Tuesday, August 14th, 2018 Posted by Jim Thacker

Video: Chaos Group’s new real-time ray tracing system


Chaos Group has posted a demo of Project Lavina, its new real-time ray tracing system based on Microsoft’s DirectX Raytracing (DXR) technology.

The video shows a standard .vrscene file with a total of 300 billion triangles being rendered at over 25fps on a system containing a single Nvidia Quadro RTX 6000 GPU.

It will be on show, along with several other demo scenes based on the same technology, at Siggraph 2018.

The technology itself is expected to be integrated into Chaos Group’s existing renderers, V-Ray and Corona, in future releases, although Chaos Group hasn’t committed to a date.

Real-time ray tracing on a (relatively) affordable commercial GPU
Announced at GDC this year, DirectX Raytracing introduces support for hardware-accelerated ray tracing within the DirectX 12 API.

While it’s designed to work with existing DirectX 12 hardware as a fallback, Microsoft is leaving it to individual manufacturers to provide proper hardware acceleration.

The RT core inside Nvidia’s upcoming Quadro RTX 6000 – one of three new GPUs announced yesterday that will feature the architecture – is the first example of such dedicated hardware acceleration.

With an estimated street price of $6,300, the RTX 6000 isn’t exactly a typical workstation card, but it is far closer to what most people use in production than the hardware from the first DXR tech demos.

Famously, the four-GPU system used for Epic Games’ beautiful ‘Reflections‘ demo, created with ILMxLab and Nvidia, was costed at $60,000.

Based on a standard V-Ray scene, and running at over 25fps
According to Chaos Group, the demo of Project Lavina shown in the video above is “one of several demos being presented using standard vrscenes exported from 3ds Max and Maya”.

It’s also pretty big, consisting of 20 different unique trees, each with 2-4 million triangles.

Along with the terrain, that makes around 100 million triangles, and the trees are then instanced 80,000 times, for a total of 300 billion polys: there’s no culling or level of detail swapping going on.

It’s a long way from the kind of ray tracing currently used in production rendering – there’s only single GI bounce, and as YouTube viewers have commented, the results are pretty smeary – but it is fast.

The frame rate stays solidly above 25fps: that of the old PAL standard for analogue TV, and the minimum that could be considered genuinely real-time rendering, rather than a fast interactive display.

So when will the technology come to V-Ray and Corona?
In its blog post on the demo, Chaos Group says that Project Lavina will remain separate from the V-Ray GPU architecture in V-Ray Next, which falls into that ‘fast interactive rendering’ camp.

However, it’s designed to work with scene data in the same format: “With Lavina, your original data will soon be real-time, and your current rendering workflows will automatically be able to utilise it”.

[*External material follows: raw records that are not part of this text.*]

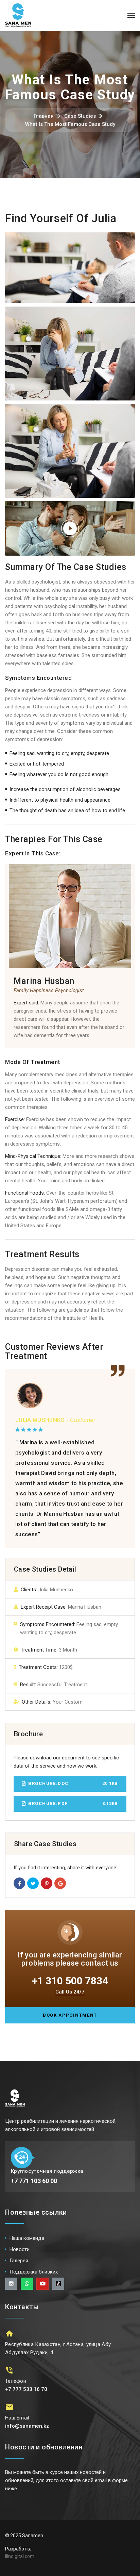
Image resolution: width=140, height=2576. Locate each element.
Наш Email (17, 2418)
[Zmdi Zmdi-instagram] (11, 2284)
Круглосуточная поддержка (47, 2171)
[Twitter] (33, 1883)
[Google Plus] (60, 1883)
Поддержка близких (34, 2272)
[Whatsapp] (27, 2284)
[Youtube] (42, 2284)
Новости (20, 2249)
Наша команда (27, 2238)
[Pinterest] (46, 1883)
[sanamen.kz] (18, 15)
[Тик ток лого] (58, 2284)
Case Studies (80, 116)
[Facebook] (19, 1883)
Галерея (19, 2261)
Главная (44, 116)
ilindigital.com (19, 2556)
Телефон (15, 2381)
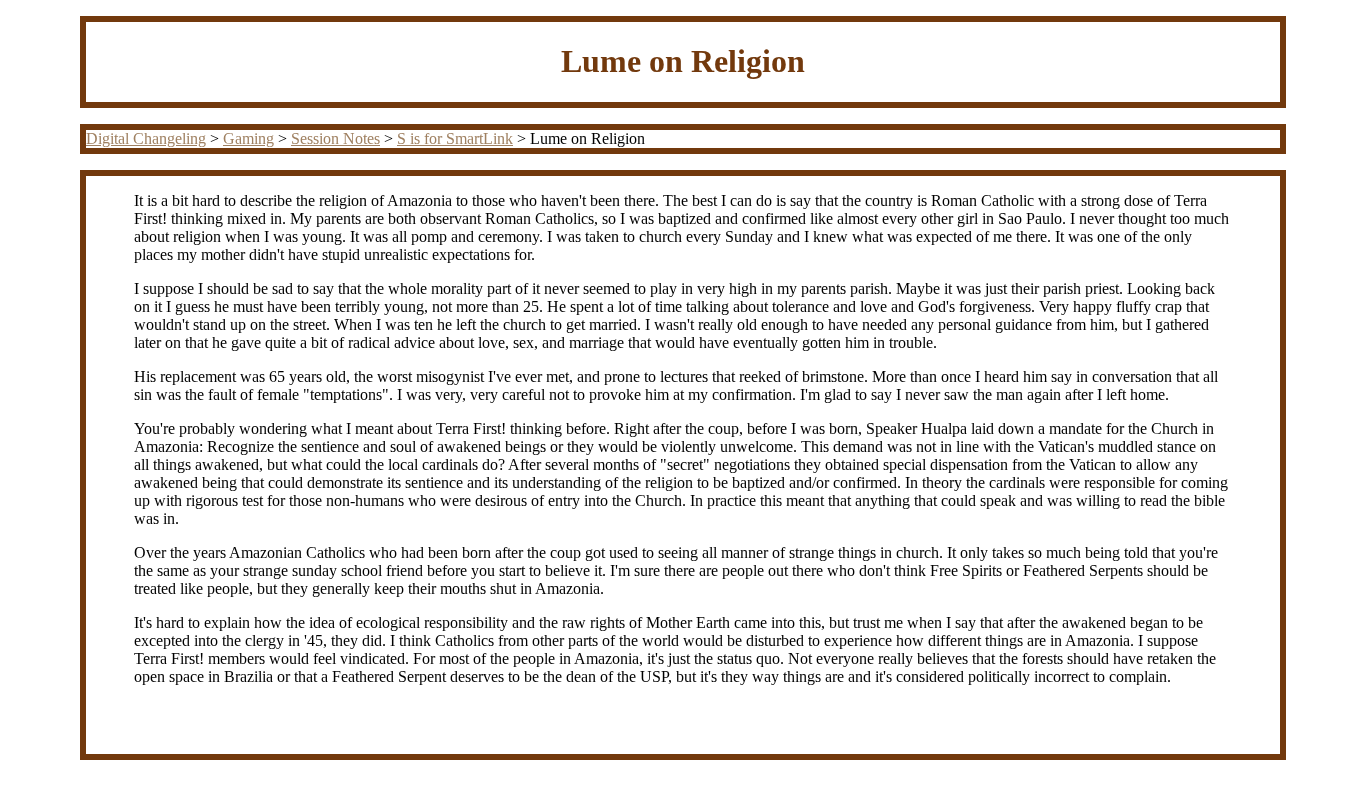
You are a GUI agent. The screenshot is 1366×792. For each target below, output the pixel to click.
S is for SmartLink (455, 138)
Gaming (248, 138)
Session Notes (335, 138)
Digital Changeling (146, 138)
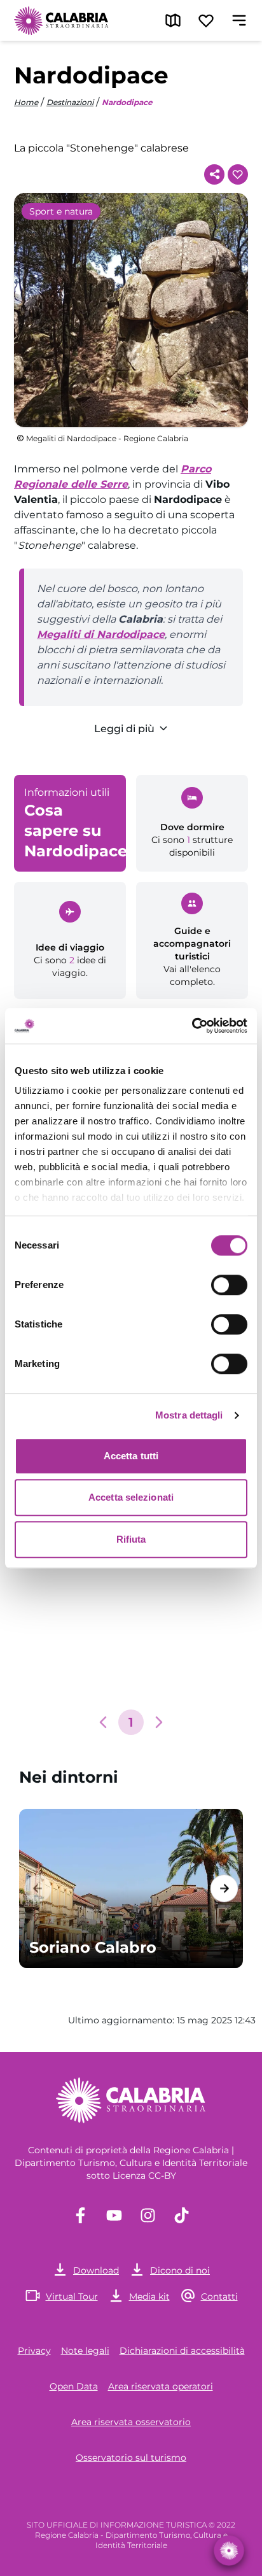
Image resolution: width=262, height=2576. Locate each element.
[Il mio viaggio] (206, 20)
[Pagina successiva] (159, 1722)
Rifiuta (131, 1539)
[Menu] (239, 20)
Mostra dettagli (189, 1415)
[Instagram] (148, 2215)
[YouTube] (114, 2215)
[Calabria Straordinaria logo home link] (61, 20)
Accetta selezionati (131, 1497)
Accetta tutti (131, 1455)
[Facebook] (80, 2215)
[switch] (229, 1285)
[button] (103, 1722)
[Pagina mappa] (173, 20)
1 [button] (131, 1722)
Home (26, 102)
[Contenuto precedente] (38, 1888)
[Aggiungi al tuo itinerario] (238, 174)
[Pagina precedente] (103, 1722)
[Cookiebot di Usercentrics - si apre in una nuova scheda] (191, 1025)
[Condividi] (214, 174)
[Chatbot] (229, 2550)
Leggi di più (124, 729)
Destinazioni (69, 102)
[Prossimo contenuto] (224, 1888)
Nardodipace (127, 102)
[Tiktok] (182, 2215)
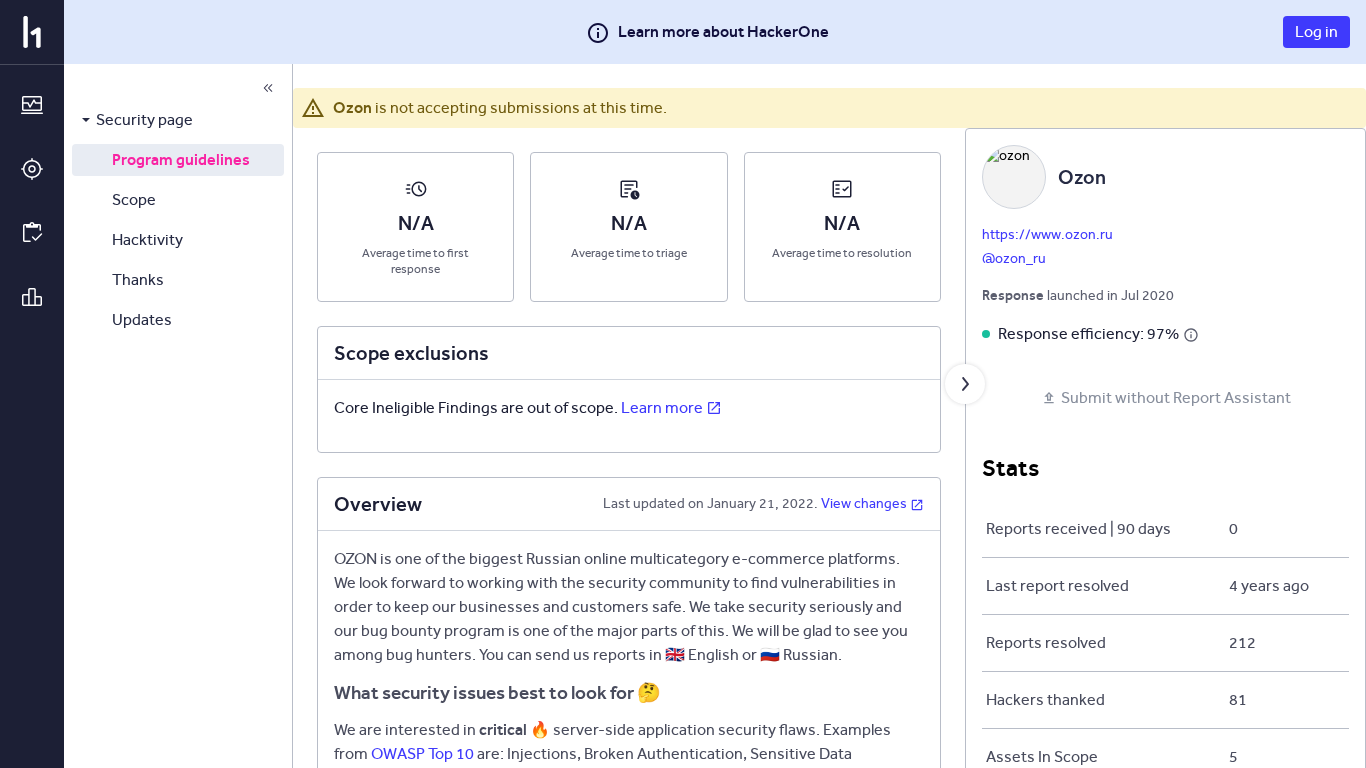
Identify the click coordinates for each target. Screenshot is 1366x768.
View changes (864, 503)
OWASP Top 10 (422, 753)
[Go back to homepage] (32, 32)
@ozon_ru (1014, 258)
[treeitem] (178, 120)
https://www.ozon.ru (1047, 234)
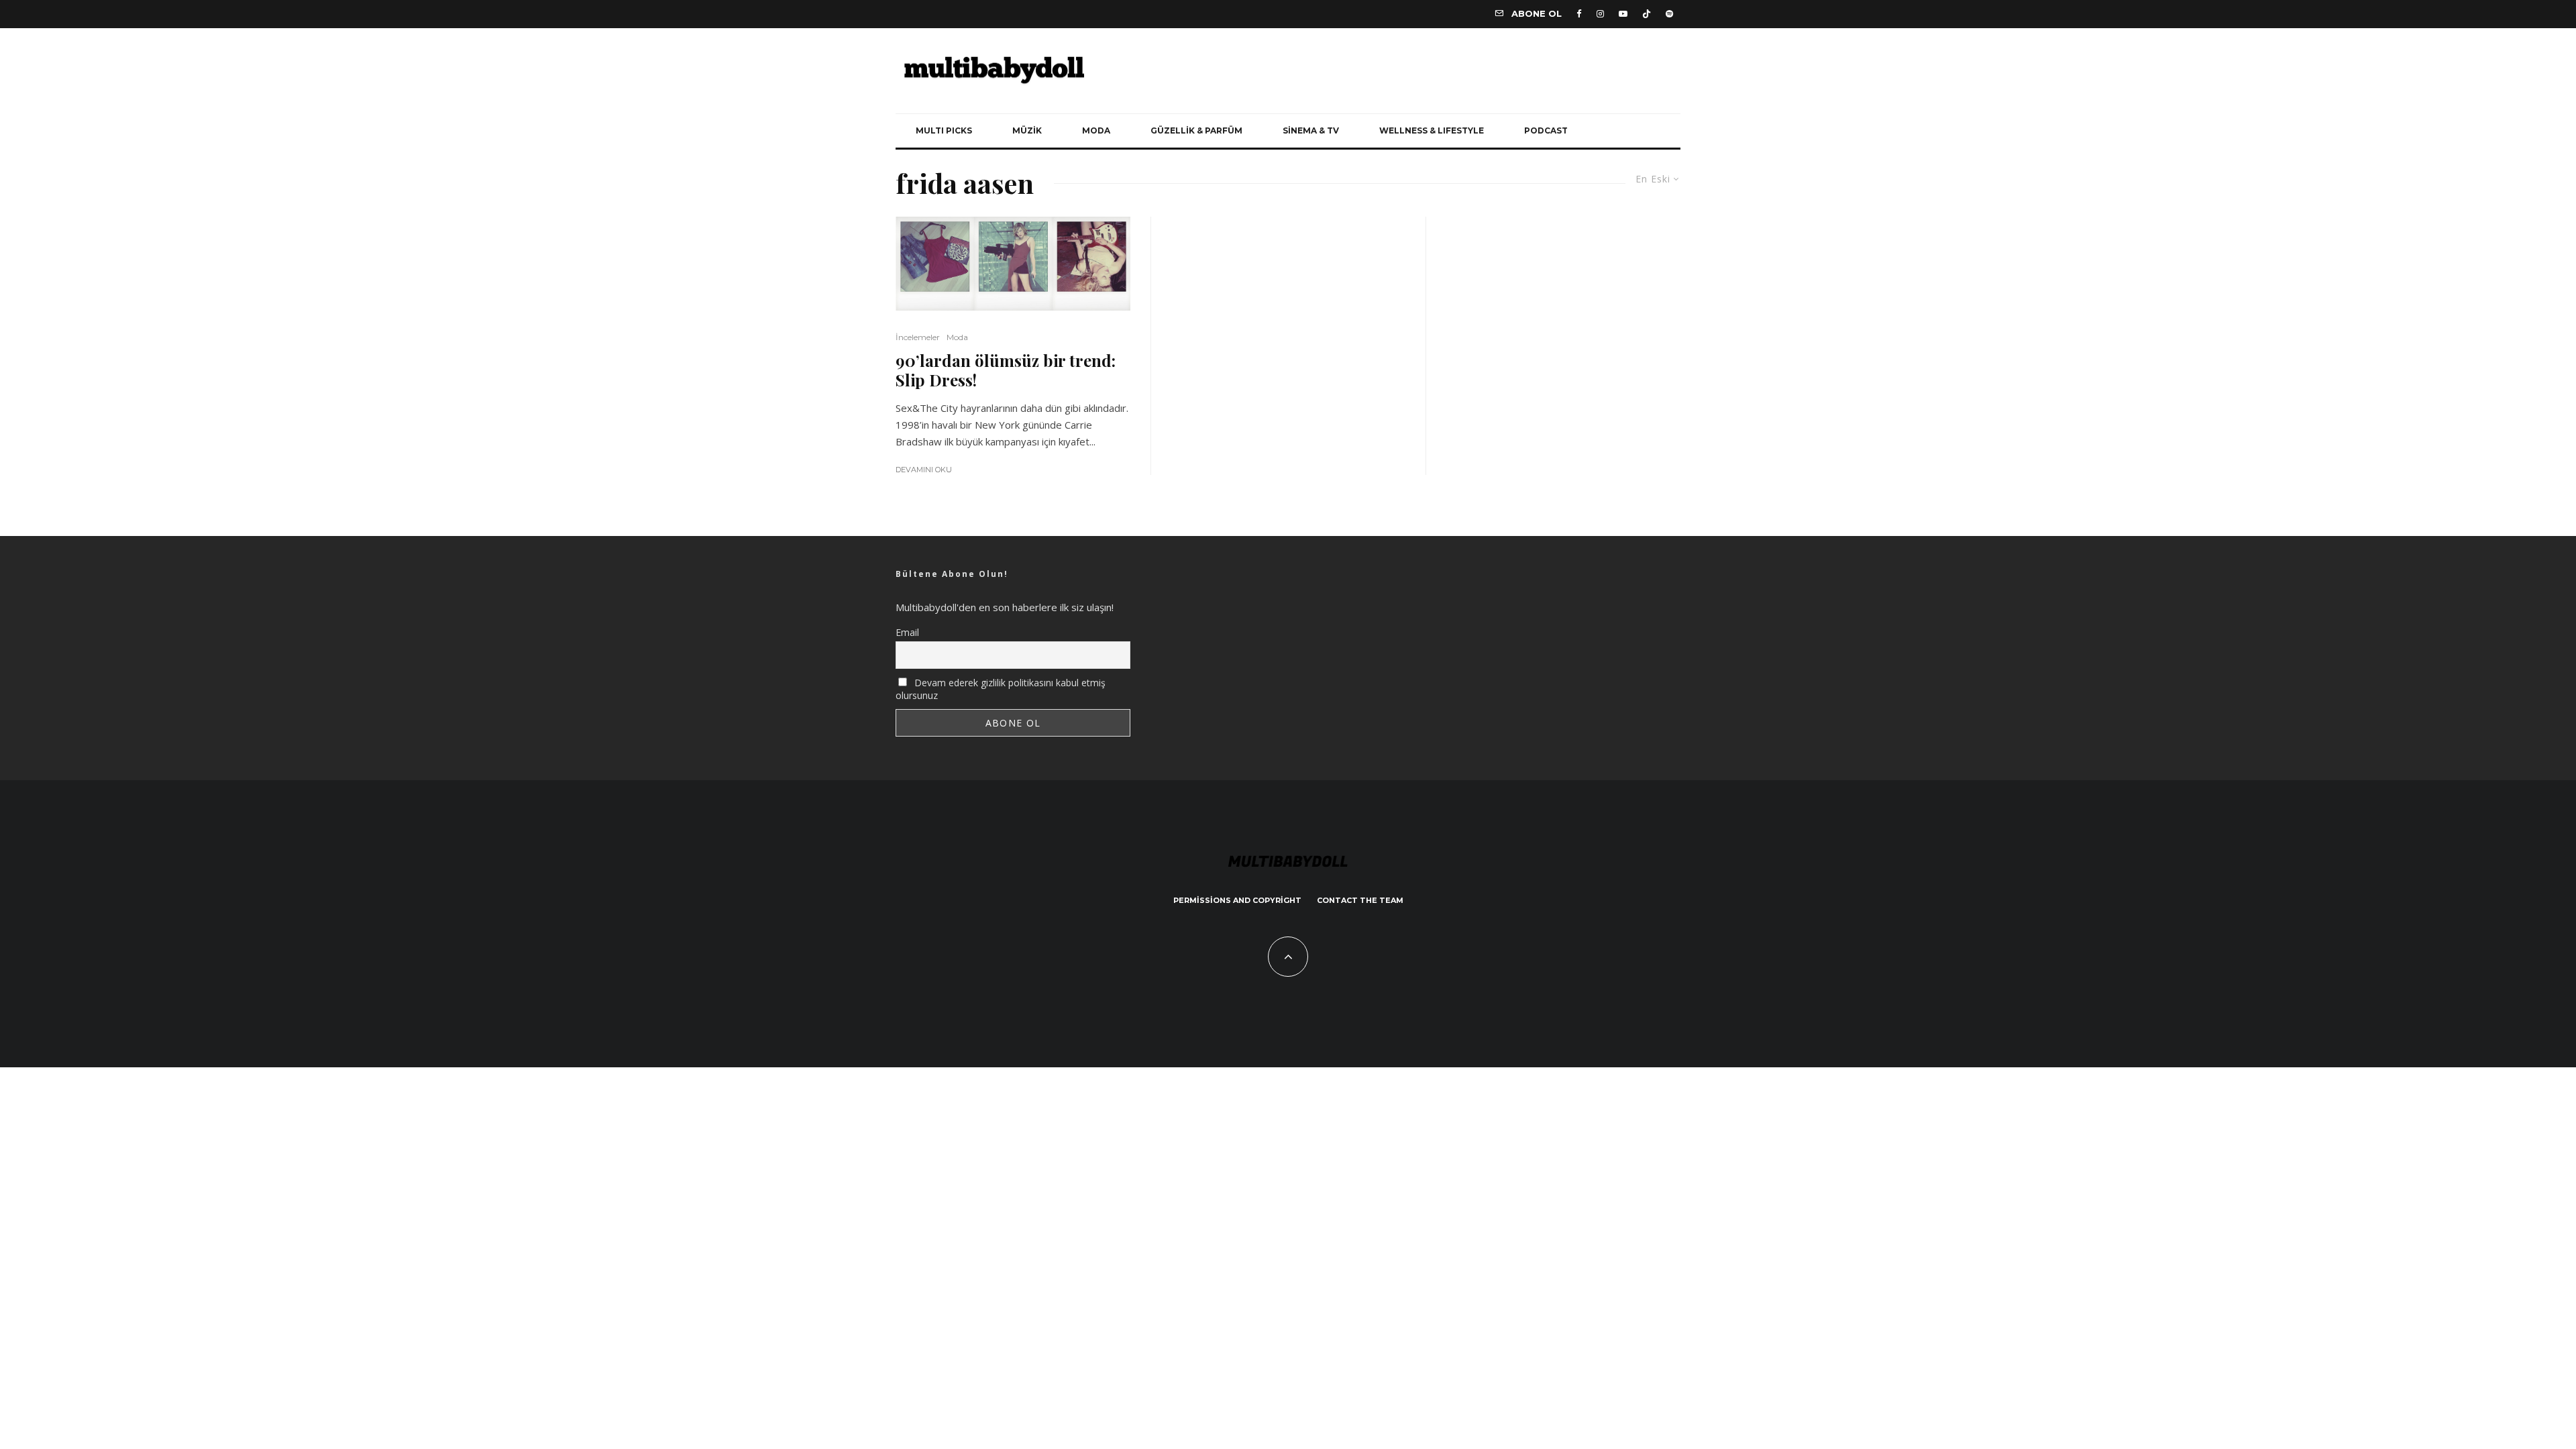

The firm also confirms that it will form part of its existing products – artists will be able to use Lavina “as soon as [it] is added to the Chaos rendering solution that [they] already use”.

There’s currently no estimate of when that will be – “We’re not yet sure when it will be production-ready” – or whether Project Lavina will roll out first in V-Ray or Corona.

However, parts of the underlying technology may make their way into existing systems first: the firm says that V-Ray GPU will benefit from the advances on out-of-core rendering – that is, rendering scenes larger than can fit in GPU memory, which traditionally reduces render performance – made during the work.

A more realistic vision of real-time production rendering than the first DXR demos
Although there’s clearly a long way to go before it is usable in production, Project Lavina is noteworthy as an indication of the scale of the scenes that most of us may genuinely be able to render in real time.

Chaos Group is certainly promoting the technology pretty hard: in the firm’s press release, CTO Vlado Koylazov describes it as “one of the biggest breakthroughs we’ve ever made”.

In its blog post, Chaos Group says that it plans to release further updates once it has been able to test the technology on commercially available hardware and drivers.

However, as the post concludes, production ray tracing already “looks faster than many thought possible”.